◆ The data:
---

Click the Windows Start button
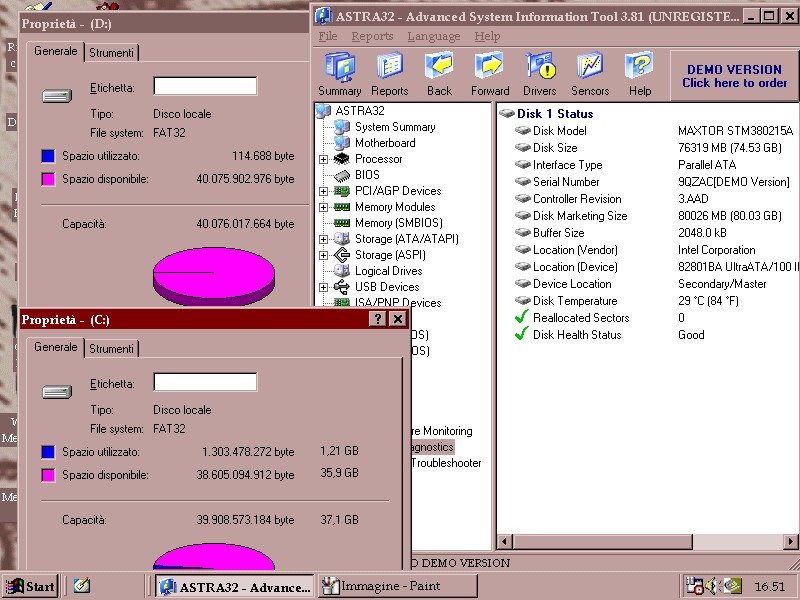point(30,586)
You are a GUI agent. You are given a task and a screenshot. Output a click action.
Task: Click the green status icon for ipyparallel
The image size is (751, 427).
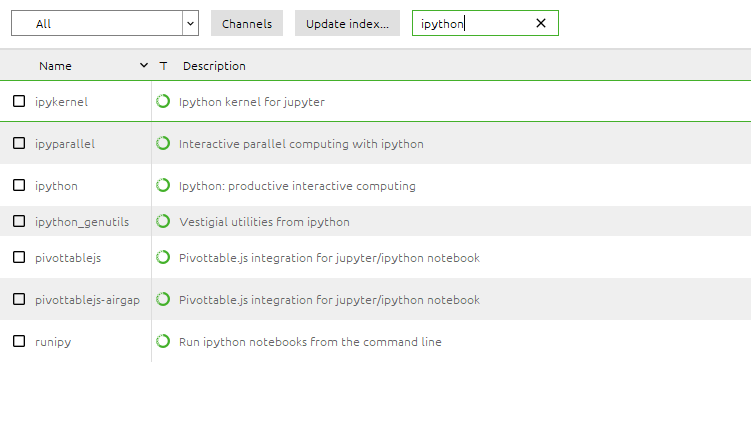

---

◆ Instructions to follow:
Output the data exactly, pictures omitted.

◆ Output for this exercise:
Click the Windows Start button
point(30,586)
You are a GUI agent. You are given a task and a screenshot. Output a click action.
Task: Click the green status icon for ipyparallel
The image size is (751, 427).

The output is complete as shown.